→ DESCRIPTION OF THE TASK: Rewrite the data below, replacing every "Locate an element" with "Find an element" and leaving everything else unchanged.

Start of DATASET EXTRACT

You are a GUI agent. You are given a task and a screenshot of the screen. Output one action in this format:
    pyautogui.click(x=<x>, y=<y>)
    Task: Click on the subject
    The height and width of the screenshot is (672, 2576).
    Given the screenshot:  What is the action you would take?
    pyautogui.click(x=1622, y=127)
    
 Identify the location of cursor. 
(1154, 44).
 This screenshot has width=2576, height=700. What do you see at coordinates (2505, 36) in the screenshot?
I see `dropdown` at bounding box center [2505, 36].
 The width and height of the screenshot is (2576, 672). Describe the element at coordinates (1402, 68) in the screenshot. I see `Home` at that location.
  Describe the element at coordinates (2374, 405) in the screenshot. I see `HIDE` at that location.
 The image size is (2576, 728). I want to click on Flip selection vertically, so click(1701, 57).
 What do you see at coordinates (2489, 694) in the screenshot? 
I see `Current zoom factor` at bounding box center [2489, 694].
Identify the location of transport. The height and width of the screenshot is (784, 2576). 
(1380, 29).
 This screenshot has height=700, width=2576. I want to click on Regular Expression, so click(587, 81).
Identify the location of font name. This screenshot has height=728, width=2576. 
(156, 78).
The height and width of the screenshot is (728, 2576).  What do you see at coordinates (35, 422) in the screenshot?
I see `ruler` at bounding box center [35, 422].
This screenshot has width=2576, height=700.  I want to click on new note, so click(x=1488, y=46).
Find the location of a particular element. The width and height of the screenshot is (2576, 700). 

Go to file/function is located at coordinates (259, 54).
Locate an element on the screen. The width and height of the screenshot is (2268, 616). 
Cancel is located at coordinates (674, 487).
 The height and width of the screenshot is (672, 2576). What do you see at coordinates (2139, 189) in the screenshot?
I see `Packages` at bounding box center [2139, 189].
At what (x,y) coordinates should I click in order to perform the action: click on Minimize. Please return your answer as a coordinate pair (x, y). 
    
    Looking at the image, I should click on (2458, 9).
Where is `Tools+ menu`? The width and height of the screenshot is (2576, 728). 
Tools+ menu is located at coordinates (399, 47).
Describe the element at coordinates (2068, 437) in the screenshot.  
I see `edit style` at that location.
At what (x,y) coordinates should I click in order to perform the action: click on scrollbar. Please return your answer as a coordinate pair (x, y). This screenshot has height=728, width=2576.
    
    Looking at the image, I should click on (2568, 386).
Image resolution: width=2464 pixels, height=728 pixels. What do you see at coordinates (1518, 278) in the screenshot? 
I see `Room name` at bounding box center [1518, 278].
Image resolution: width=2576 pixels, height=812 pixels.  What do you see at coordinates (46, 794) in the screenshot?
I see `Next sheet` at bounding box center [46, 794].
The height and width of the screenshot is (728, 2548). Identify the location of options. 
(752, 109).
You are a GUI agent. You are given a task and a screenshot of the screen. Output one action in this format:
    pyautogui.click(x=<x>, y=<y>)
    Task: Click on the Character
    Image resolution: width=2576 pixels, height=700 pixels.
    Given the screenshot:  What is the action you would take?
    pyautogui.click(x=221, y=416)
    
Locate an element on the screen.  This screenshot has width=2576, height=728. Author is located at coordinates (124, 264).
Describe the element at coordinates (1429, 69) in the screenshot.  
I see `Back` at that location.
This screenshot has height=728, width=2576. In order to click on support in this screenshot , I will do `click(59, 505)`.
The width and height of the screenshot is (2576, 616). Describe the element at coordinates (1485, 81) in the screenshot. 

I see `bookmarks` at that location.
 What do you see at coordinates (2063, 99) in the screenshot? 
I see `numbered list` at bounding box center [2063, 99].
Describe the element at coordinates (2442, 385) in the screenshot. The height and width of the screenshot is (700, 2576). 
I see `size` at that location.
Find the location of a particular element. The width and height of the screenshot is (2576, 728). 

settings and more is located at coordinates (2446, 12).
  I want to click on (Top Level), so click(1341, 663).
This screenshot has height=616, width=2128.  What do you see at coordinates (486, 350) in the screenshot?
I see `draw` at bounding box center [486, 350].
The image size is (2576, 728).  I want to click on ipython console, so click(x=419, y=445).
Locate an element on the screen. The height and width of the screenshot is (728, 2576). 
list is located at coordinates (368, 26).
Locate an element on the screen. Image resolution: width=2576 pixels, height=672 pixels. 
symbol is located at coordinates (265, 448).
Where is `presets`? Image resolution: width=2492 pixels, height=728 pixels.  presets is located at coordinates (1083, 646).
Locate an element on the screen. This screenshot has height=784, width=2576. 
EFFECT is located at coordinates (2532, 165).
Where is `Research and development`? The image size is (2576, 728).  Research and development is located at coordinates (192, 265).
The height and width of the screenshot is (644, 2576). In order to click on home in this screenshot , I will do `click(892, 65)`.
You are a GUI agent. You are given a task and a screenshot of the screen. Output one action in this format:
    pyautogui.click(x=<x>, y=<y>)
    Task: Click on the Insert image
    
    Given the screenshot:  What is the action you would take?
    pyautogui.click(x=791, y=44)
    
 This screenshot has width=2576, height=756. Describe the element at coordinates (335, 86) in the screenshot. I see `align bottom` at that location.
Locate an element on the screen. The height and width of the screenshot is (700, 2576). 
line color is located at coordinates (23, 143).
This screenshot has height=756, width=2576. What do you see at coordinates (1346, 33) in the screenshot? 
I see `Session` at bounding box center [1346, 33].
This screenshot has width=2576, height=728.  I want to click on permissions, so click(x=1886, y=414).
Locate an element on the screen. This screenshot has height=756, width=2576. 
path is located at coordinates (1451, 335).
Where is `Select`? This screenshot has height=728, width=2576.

End of DATASET EXTRACT

→ OUTPUT FOR THIS EXERCISE:
You are a GUI agent. You are given a task and a screenshot of the screen. Output one action in this format:
    pyautogui.click(x=<x>, y=<y>)
    Task: Click on the subject
    The height and width of the screenshot is (672, 2576).
    Given the screenshot:  What is the action you would take?
    pyautogui.click(x=1622, y=127)
    
 Identify the location of cursor. 
(1154, 44).
 This screenshot has width=2576, height=700. What do you see at coordinates (2505, 36) in the screenshot?
I see `dropdown` at bounding box center [2505, 36].
 The width and height of the screenshot is (2576, 672). Describe the element at coordinates (1402, 68) in the screenshot. I see `Home` at that location.
  Describe the element at coordinates (2374, 405) in the screenshot. I see `HIDE` at that location.
 The image size is (2576, 728). I want to click on Flip selection vertically, so click(1701, 57).
 What do you see at coordinates (2489, 694) in the screenshot? 
I see `Current zoom factor` at bounding box center [2489, 694].
Identify the location of transport. The height and width of the screenshot is (784, 2576). 
(1380, 29).
 This screenshot has height=700, width=2576. I want to click on Regular Expression, so click(587, 81).
Identify the location of font name. This screenshot has height=728, width=2576. 
(156, 78).
The height and width of the screenshot is (728, 2576).  What do you see at coordinates (35, 422) in the screenshot?
I see `ruler` at bounding box center [35, 422].
This screenshot has width=2576, height=700.  I want to click on new note, so click(x=1488, y=46).
Find the location of a particular element. The width and height of the screenshot is (2576, 700). 

Go to file/function is located at coordinates (259, 54).
Find an element on the screen. The width and height of the screenshot is (2268, 616). 
Cancel is located at coordinates (674, 487).
 The height and width of the screenshot is (672, 2576). What do you see at coordinates (2139, 189) in the screenshot?
I see `Packages` at bounding box center [2139, 189].
At what (x,y) coordinates should I click in order to perform the action: click on Minimize. Please return your answer as a coordinate pair (x, y). 
    
    Looking at the image, I should click on (2458, 9).
Where is `Tools+ menu`? The width and height of the screenshot is (2576, 728). 
Tools+ menu is located at coordinates (399, 47).
Describe the element at coordinates (2068, 437) in the screenshot.  
I see `edit style` at that location.
At what (x,y) coordinates should I click in order to perform the action: click on scrollbar. Please return your answer as a coordinate pair (x, y). This screenshot has height=728, width=2576.
    
    Looking at the image, I should click on (2568, 386).
Image resolution: width=2464 pixels, height=728 pixels. What do you see at coordinates (1518, 278) in the screenshot? 
I see `Room name` at bounding box center [1518, 278].
Image resolution: width=2576 pixels, height=812 pixels.  What do you see at coordinates (46, 794) in the screenshot?
I see `Next sheet` at bounding box center [46, 794].
The height and width of the screenshot is (728, 2548). Identify the location of options. 
(752, 109).
You are a GUI agent. You are given a task and a screenshot of the screen. Output one action in this format:
    pyautogui.click(x=<x>, y=<y>)
    Task: Click on the Character
    Image resolution: width=2576 pixels, height=700 pixels.
    Given the screenshot:  What is the action you would take?
    pyautogui.click(x=221, y=416)
    
Find an element on the screen.  This screenshot has width=2576, height=728. Author is located at coordinates (124, 264).
Describe the element at coordinates (1429, 69) in the screenshot.  
I see `Back` at that location.
This screenshot has height=728, width=2576. In order to click on support in this screenshot , I will do `click(59, 505)`.
The width and height of the screenshot is (2576, 616). Describe the element at coordinates (1485, 81) in the screenshot. 

I see `bookmarks` at that location.
 What do you see at coordinates (2063, 99) in the screenshot? 
I see `numbered list` at bounding box center [2063, 99].
Describe the element at coordinates (2442, 385) in the screenshot. The height and width of the screenshot is (700, 2576). 
I see `size` at that location.
Find the location of a particular element. The width and height of the screenshot is (2576, 728). 

settings and more is located at coordinates (2446, 12).
  I want to click on (Top Level), so click(1341, 663).
This screenshot has height=616, width=2128.  What do you see at coordinates (486, 350) in the screenshot?
I see `draw` at bounding box center [486, 350].
The image size is (2576, 728).  I want to click on ipython console, so click(x=419, y=445).
Find an element on the screen. The height and width of the screenshot is (728, 2576). 
list is located at coordinates (368, 26).
Find an element on the screen. Image resolution: width=2576 pixels, height=672 pixels. 
symbol is located at coordinates (265, 448).
Where is `presets`? Image resolution: width=2492 pixels, height=728 pixels.  presets is located at coordinates (1083, 646).
Find an element on the screen. This screenshot has height=784, width=2576. 
EFFECT is located at coordinates (2532, 165).
Where is `Research and development`? The image size is (2576, 728).  Research and development is located at coordinates (192, 265).
The height and width of the screenshot is (644, 2576). In order to click on home in this screenshot , I will do `click(892, 65)`.
You are a GUI agent. You are given a task and a screenshot of the screen. Output one action in this format:
    pyautogui.click(x=<x>, y=<y>)
    Task: Click on the Insert image
    
    Given the screenshot:  What is the action you would take?
    pyautogui.click(x=791, y=44)
    
 This screenshot has width=2576, height=756. Describe the element at coordinates (335, 86) in the screenshot. I see `align bottom` at that location.
Find an element on the screen. The height and width of the screenshot is (700, 2576). 
line color is located at coordinates (23, 143).
This screenshot has height=756, width=2576. What do you see at coordinates (1346, 33) in the screenshot? 
I see `Session` at bounding box center [1346, 33].
This screenshot has width=2576, height=728.  I want to click on permissions, so click(x=1886, y=414).
Find an element on the screen. This screenshot has height=756, width=2576. 
path is located at coordinates (1451, 335).
Where is `Select`? This screenshot has height=728, width=2576.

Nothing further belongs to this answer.